#### [Task to carry out]
Lay out every line of the items below as a numbered list, with blank lines omitted and the pictures left out.

#### [Supplied entries]
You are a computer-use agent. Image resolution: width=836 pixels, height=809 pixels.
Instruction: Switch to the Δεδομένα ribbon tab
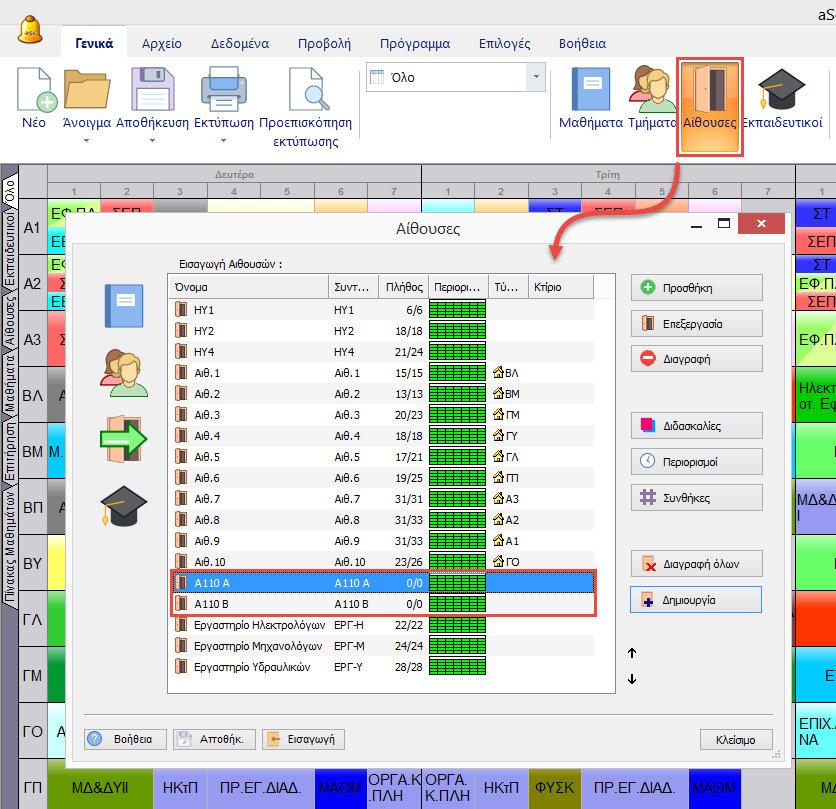click(239, 44)
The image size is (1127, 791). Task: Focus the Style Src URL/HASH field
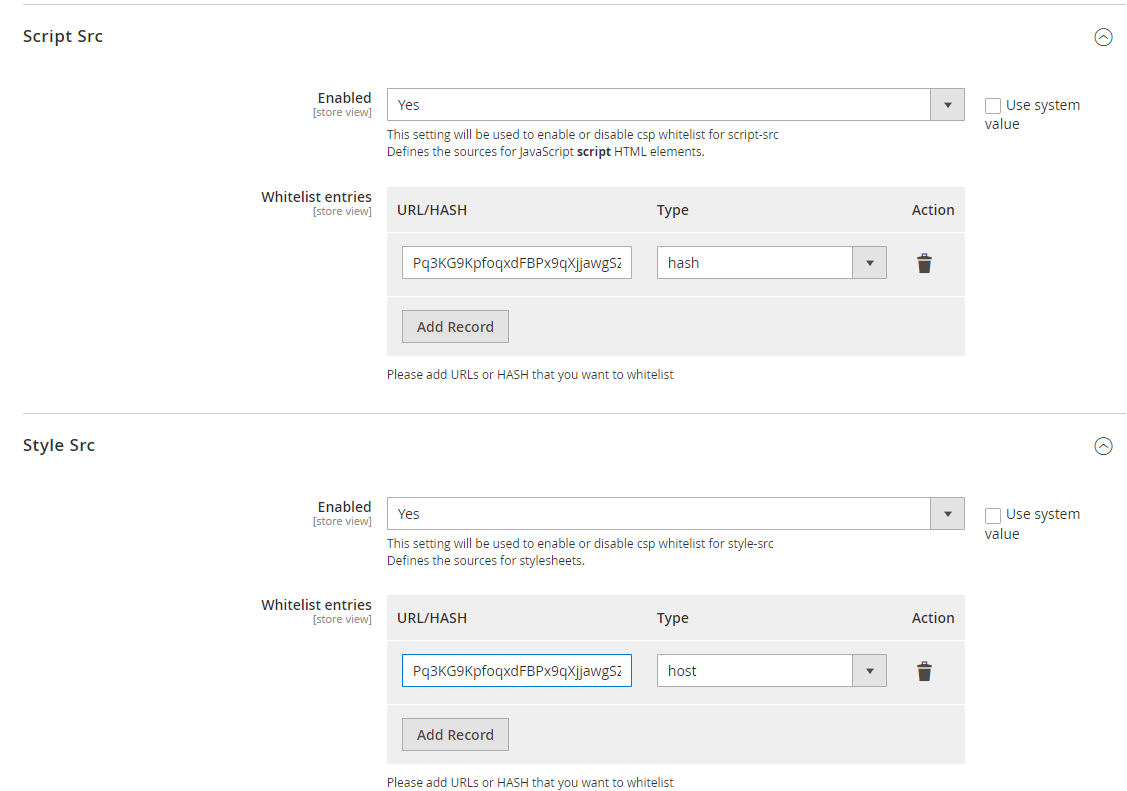coord(516,671)
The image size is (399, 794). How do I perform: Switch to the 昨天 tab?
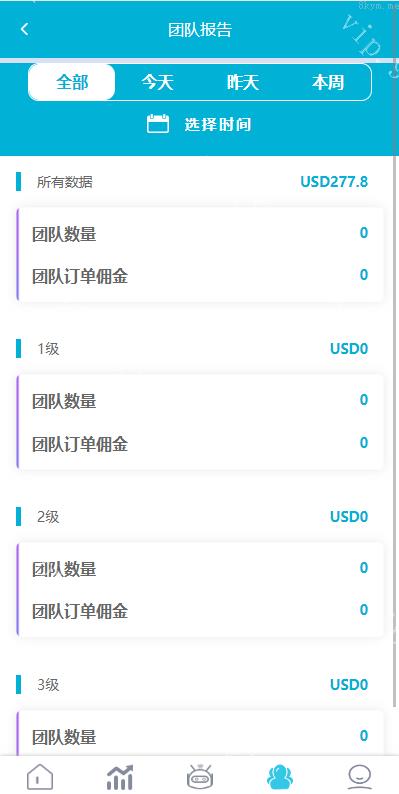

#### [Result below]
1. You are a computer-use agent. Image resolution: width=836 pixels, height=809 pixels.
2. Instruction: Switch to the Δεδομένα ribbon tab
3. click(239, 44)
4. The image size is (1127, 791). Task: Focus the Style Src URL/HASH field
5. coord(516,671)
6. The image size is (399, 794). How do I perform: Switch to the 昨天 tab?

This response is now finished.